Recent developments in high-resolution Hi-C have led to the identification of preferential chromatin loops, many of which overlap with TAD boundaries (14). This higher resolution also resulted in a different method for the identification of loops, rather than selecting regions that show an increase over an inferred background model, regions were selected that show an increase in signal both upstream and downstream of the loop anchors (14), a choice that was mostly enabled by the increase in resolution and sequencing throughput. Our previous work on CTCF loops followed a similar rationale (16). In the current work, we have extended our previously described peak calling algorithm to also include replicate experiments. The use of replicates also enables the calculation of test statistics and the identification of significantly contacted regions. In order to not have to rely on arbitrary thresholds, inclusion of replicate experiments is therefore strongly advocated. Our results show that sequencing depth should not be a limiting factor for performing these.
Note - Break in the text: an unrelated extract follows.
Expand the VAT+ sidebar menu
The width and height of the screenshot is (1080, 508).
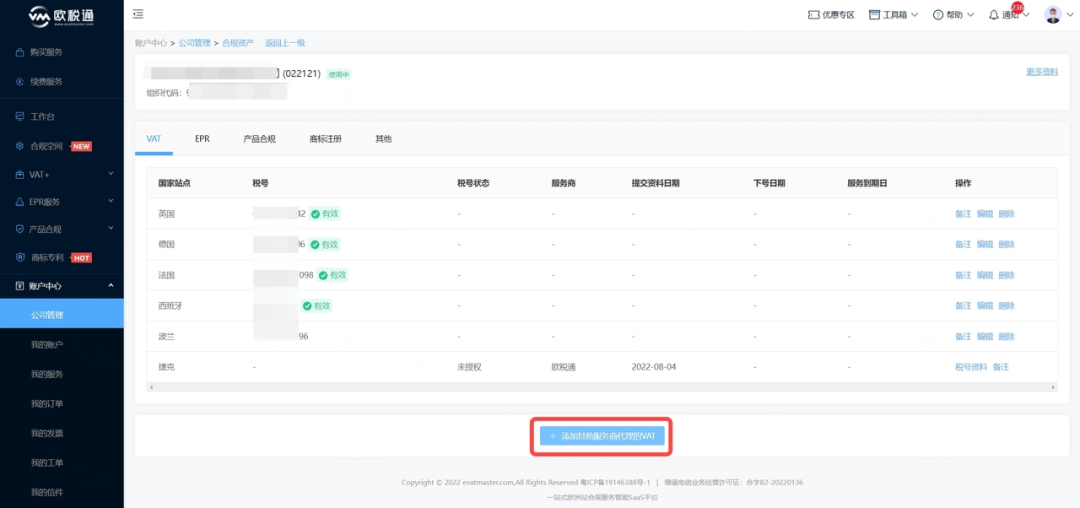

Because it is not always feasible to include replicates in experiments, especially when a large number of genomic sites is under investigation, we have also developed a robust method for identifying peaks from single 4C experiments. Many of the peaks we have identified in our replicate experiment were also identified in our single experiments, often in all three replicates individually. However, because the chance of identifying false positive peaks is substantial, the peaks identified in single experiments should be thoroughly scrutinized.
peakC is not the only method for the identification of interactions in 4C data. We performed side-by-side comparison of peakC to FourCseq. Using default and very commonly used significance thresholds, FourCseq seems to call more significant interactions. We show here that the overlap between the fragments that are significantly identified by FourCSeq in two independent sets of replicates is generally <50%, whereas for peakC this number is generally >90%. What differences in the methods could account for these differences in reproducibility? Although both methods rely on monotonic regression for the estimation of the background model, FourCseq uses a smooth monotone fit on the variance-stabilizing transformed data and peakC uses pool-adjacent-violators algorithm (PAVA) isotonic regression on the untransformed data. A more fundamental difference is that, peakC analyses windows of fragments whereas FourCseq performs single fragment analysis. We believe that interpretation of signals from single fragments should be performed with extreme caution. We have previously shown that the amplification of a fragment can be dependent on sequence characteristics, such as length, of said fragment (18). We further advocate the averaging of signals of multiple fragments to acknowledge that neighbor fragments inevitably co-migrate when loops are formed. Finally, the inverse 4C PCR may result in non-systematic amplification of DNA fragments. In our opinion, because peakC takes these characteristics of the 4C method into account we find that peakC shows a higher reproducibility between sets of replicate experiments.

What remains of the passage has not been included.